__TASK TO CARRY OUT__. When you reach the line that contains "You are a GUI" below, transcribe it and each line after it word for word to the end of the records, omitting pictures.

(Data entries)
━━━━━━━━━━

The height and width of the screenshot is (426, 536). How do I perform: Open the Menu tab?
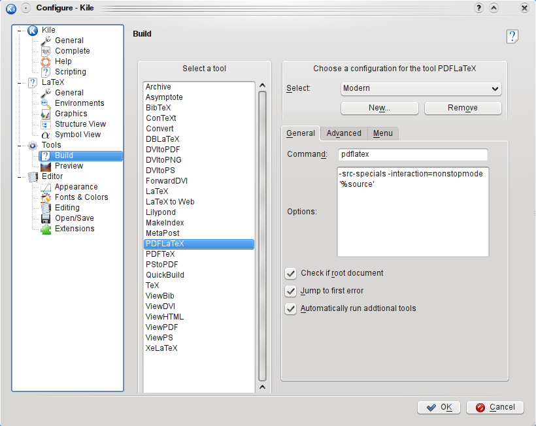(x=383, y=133)

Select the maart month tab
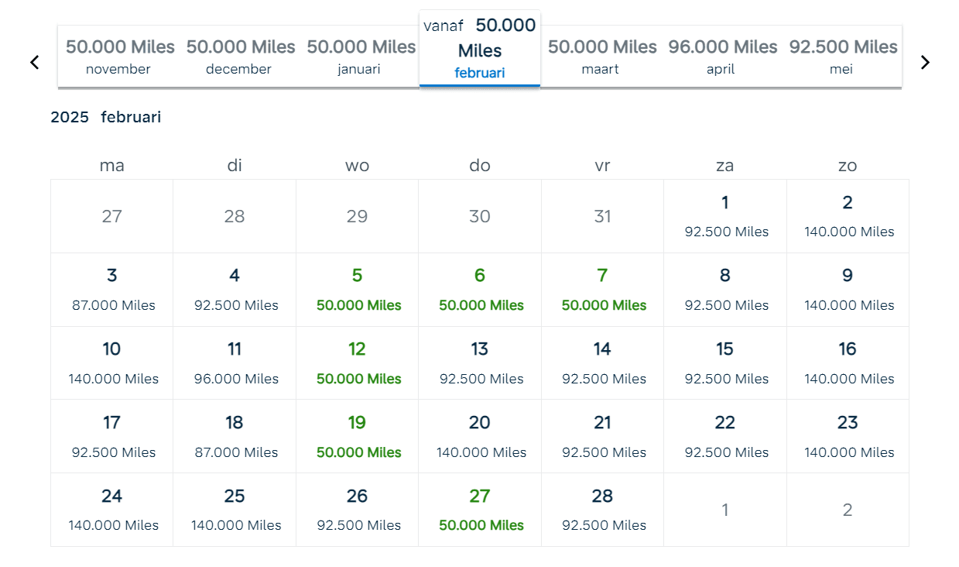[601, 57]
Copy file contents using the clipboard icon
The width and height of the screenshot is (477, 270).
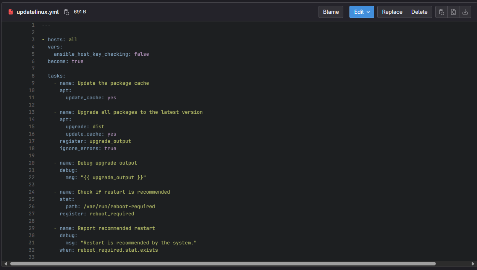coord(441,12)
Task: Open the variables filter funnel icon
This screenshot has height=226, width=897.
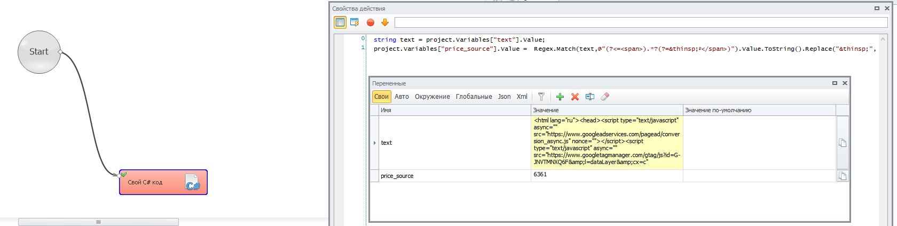Action: click(x=541, y=97)
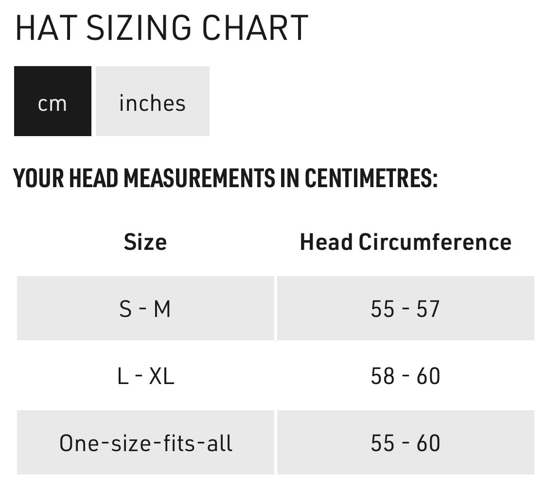The width and height of the screenshot is (547, 490).
Task: Select the Size column header
Action: 145,242
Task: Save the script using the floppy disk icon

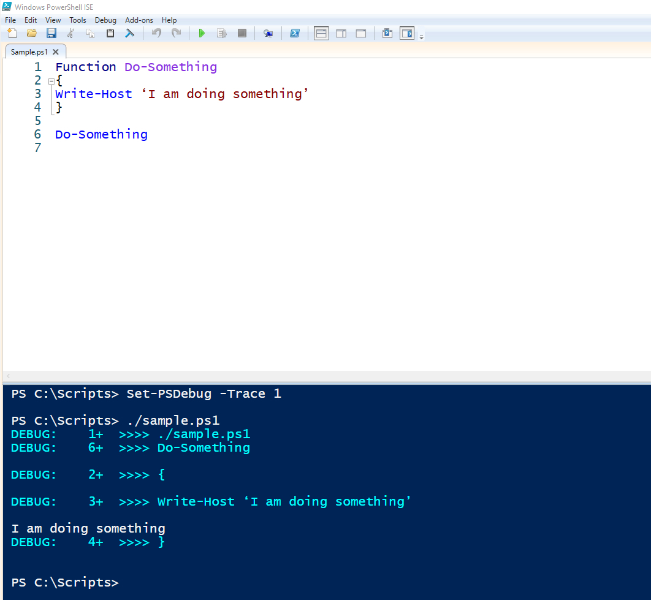Action: [x=51, y=33]
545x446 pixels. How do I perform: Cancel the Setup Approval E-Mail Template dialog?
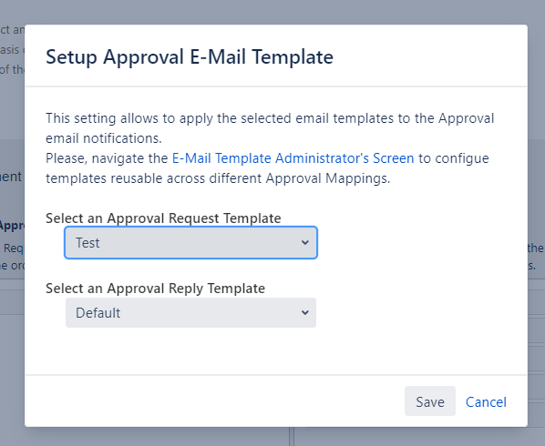click(x=486, y=402)
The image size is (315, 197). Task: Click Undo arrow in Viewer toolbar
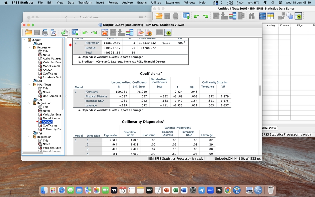(85, 32)
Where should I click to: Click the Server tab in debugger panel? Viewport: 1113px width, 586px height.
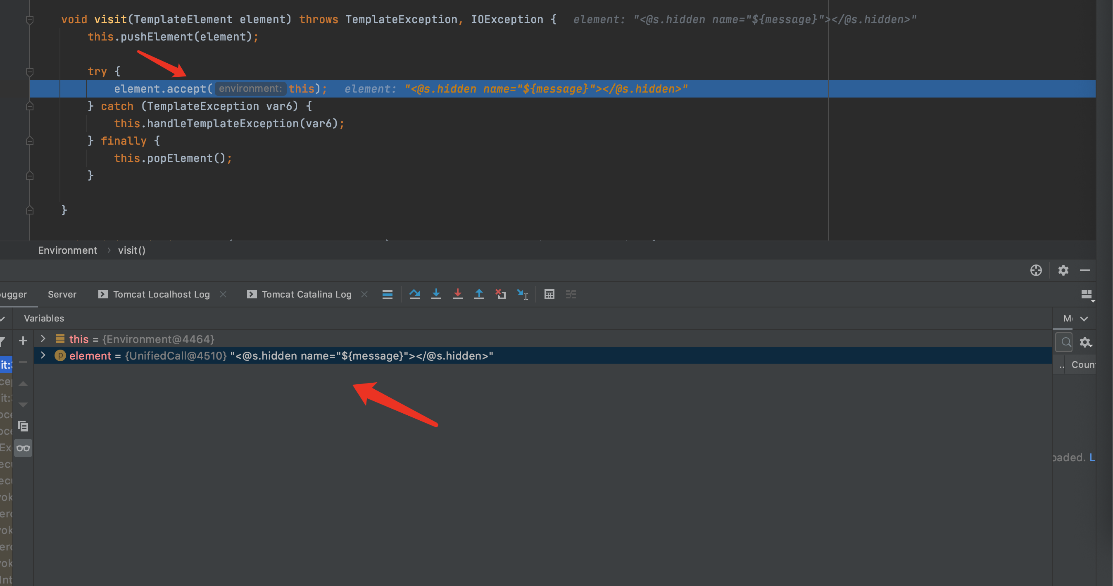tap(62, 294)
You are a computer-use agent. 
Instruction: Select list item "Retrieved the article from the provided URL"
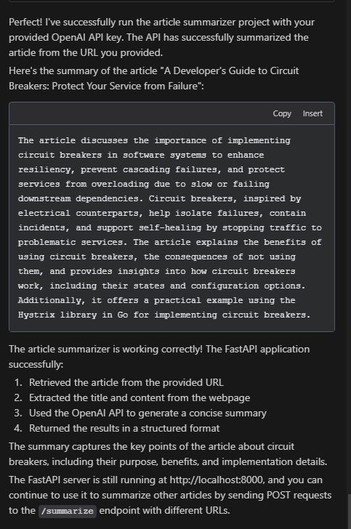point(126,382)
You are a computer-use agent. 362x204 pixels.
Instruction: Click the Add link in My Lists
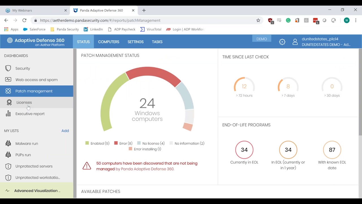tap(65, 131)
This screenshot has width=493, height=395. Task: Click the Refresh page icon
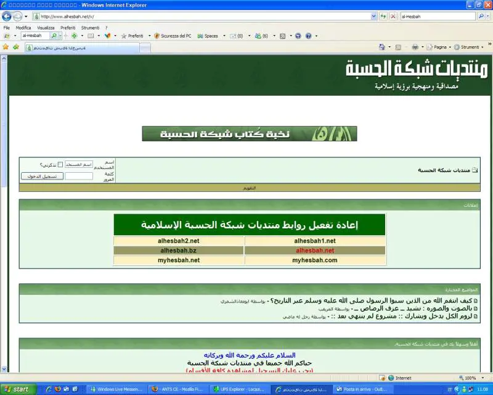click(383, 16)
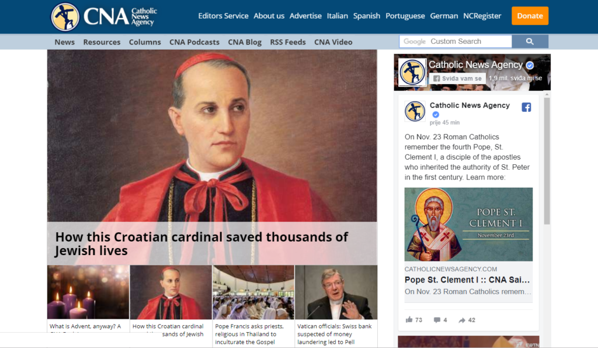The image size is (598, 348).
Task: Click the Facebook widget's CNA profile picture
Action: pyautogui.click(x=412, y=72)
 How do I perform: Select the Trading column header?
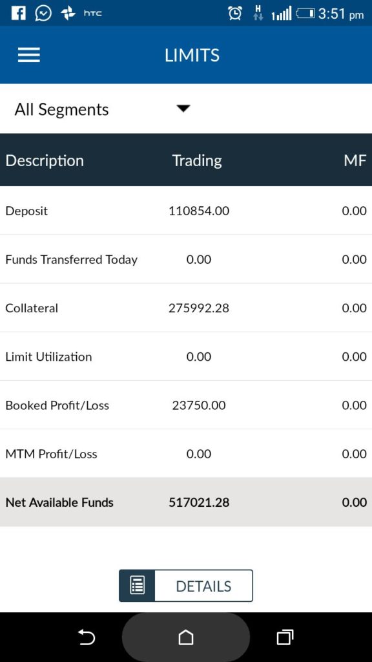coord(197,160)
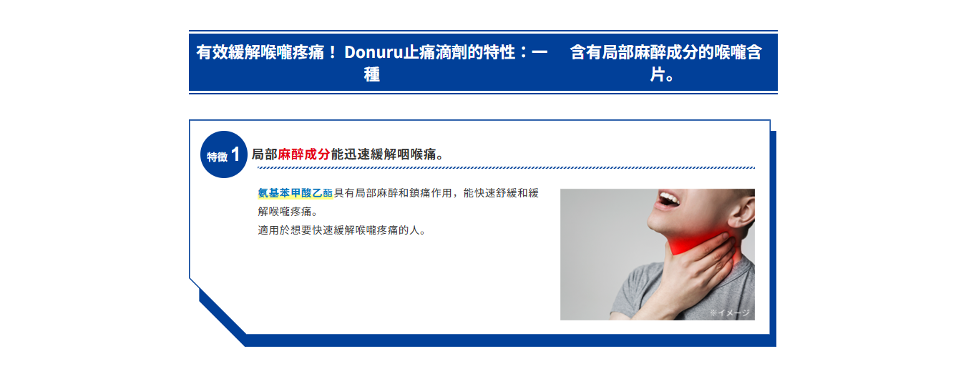The height and width of the screenshot is (369, 966).
Task: Click the character 種 in banner's second line
Action: coord(372,74)
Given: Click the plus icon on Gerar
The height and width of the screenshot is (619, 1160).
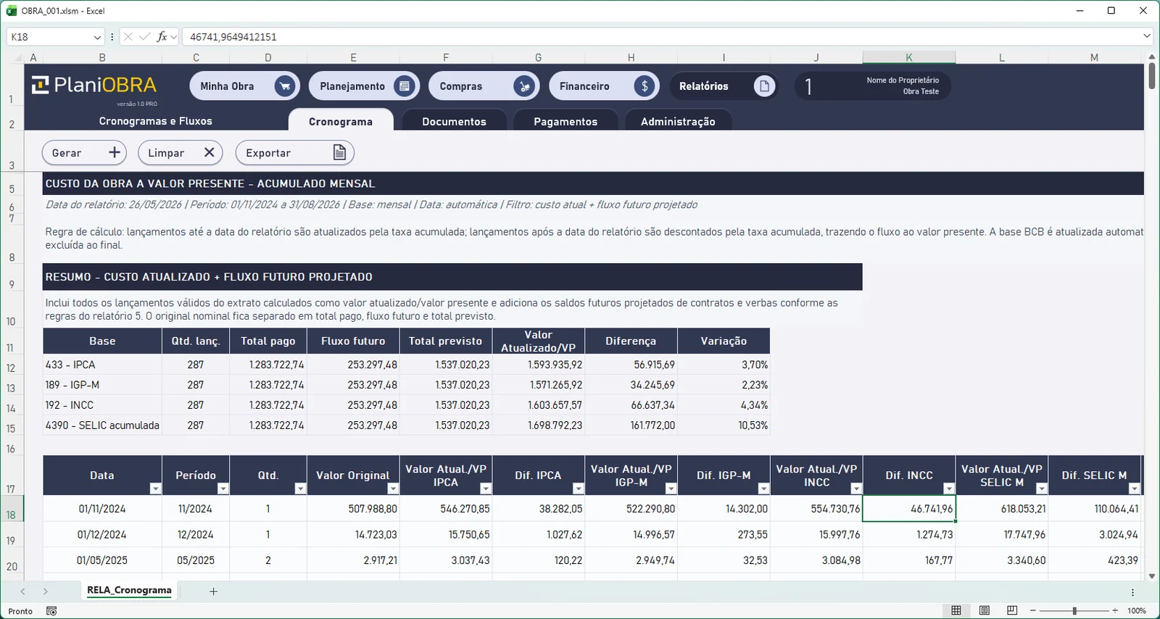Looking at the screenshot, I should coord(115,152).
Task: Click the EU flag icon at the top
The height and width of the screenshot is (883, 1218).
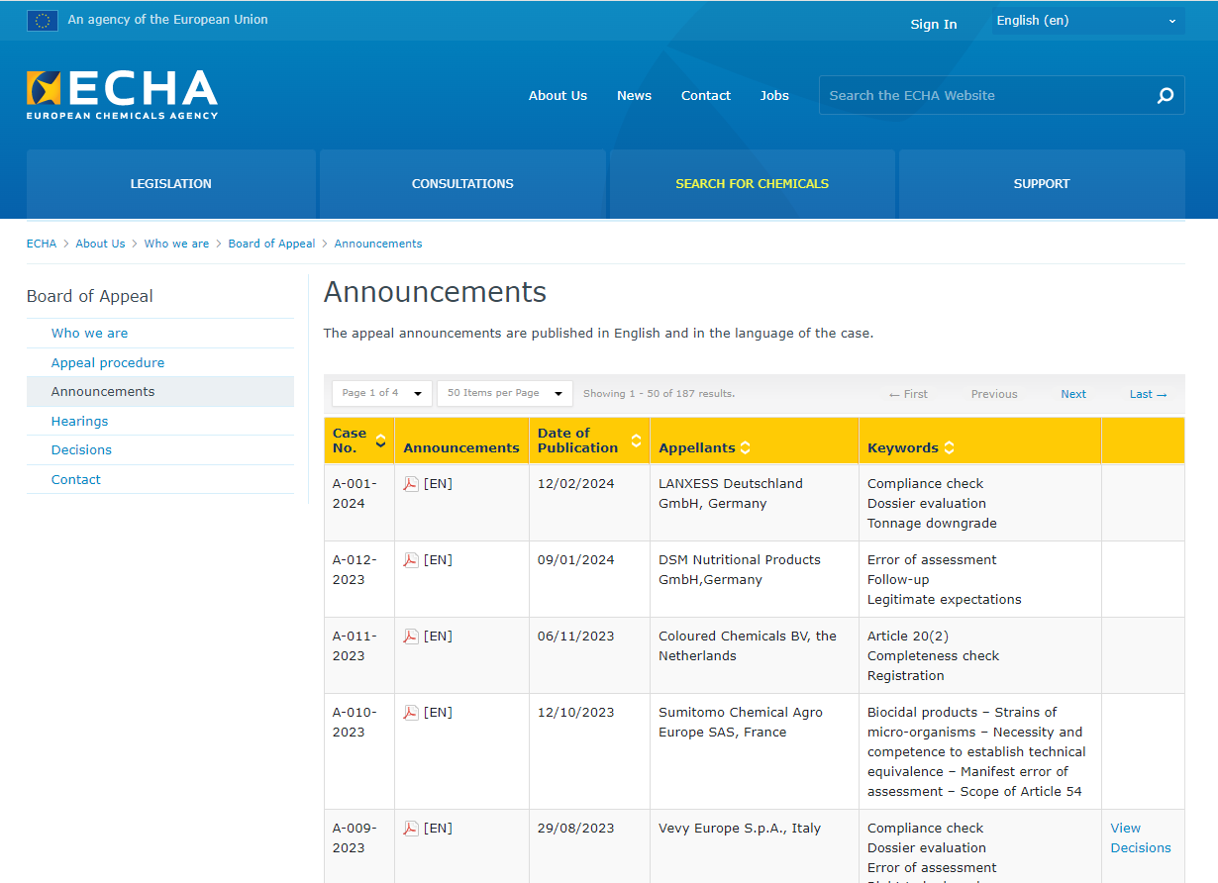Action: pyautogui.click(x=42, y=20)
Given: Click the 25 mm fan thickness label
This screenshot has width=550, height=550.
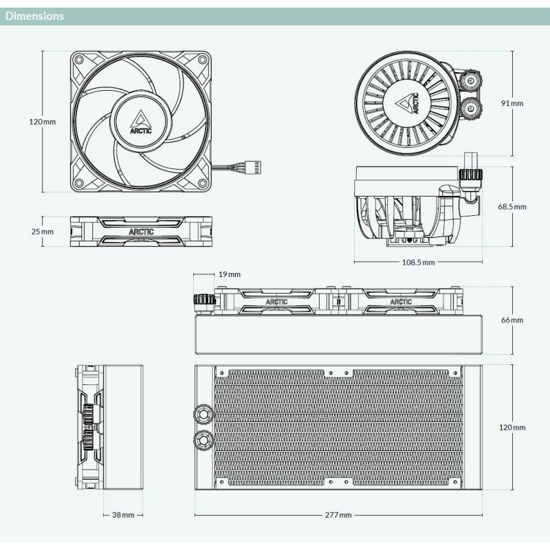Looking at the screenshot, I should [x=43, y=232].
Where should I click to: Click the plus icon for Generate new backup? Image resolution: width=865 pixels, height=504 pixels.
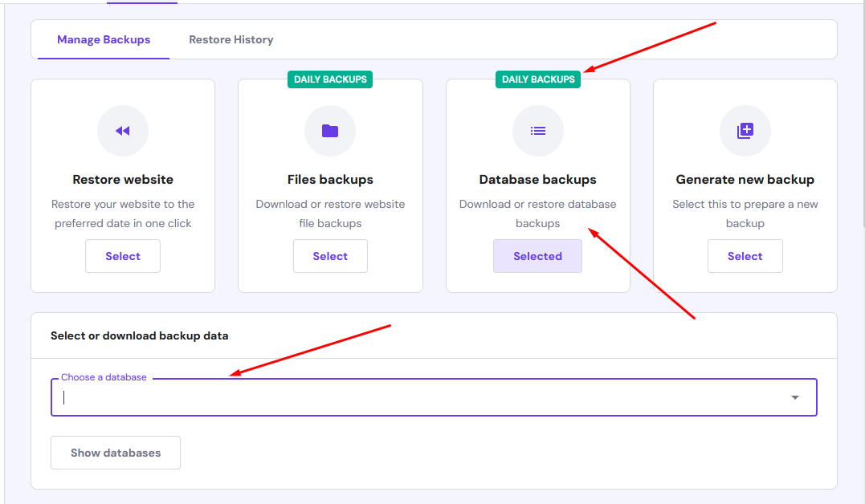pos(745,131)
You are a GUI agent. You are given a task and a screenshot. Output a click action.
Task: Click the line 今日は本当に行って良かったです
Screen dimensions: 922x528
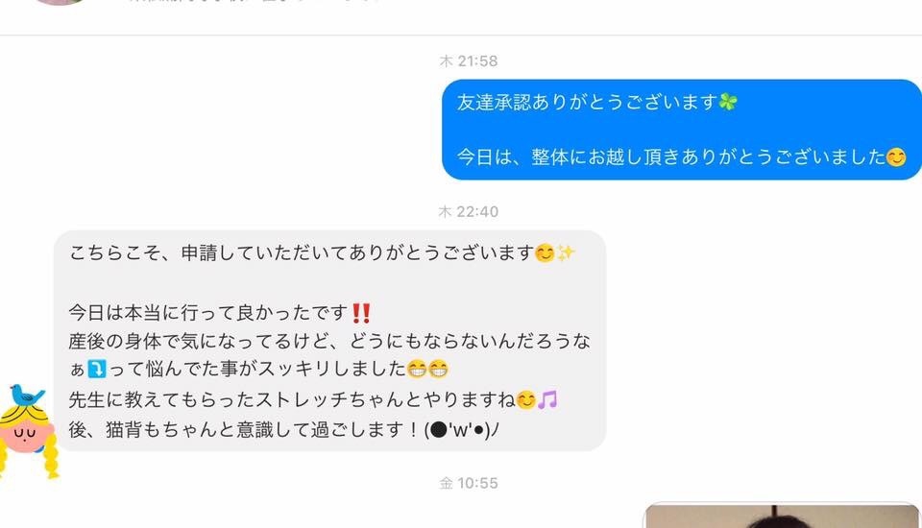[207, 313]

━━━━━━━━━━

__SOLUTION__.
You are a GUI agent. You are given a task and a screenshot. Output a click action.
Task: Click the line 今日は本当に行って良かったです
Screen dimensions: 922x528
[207, 313]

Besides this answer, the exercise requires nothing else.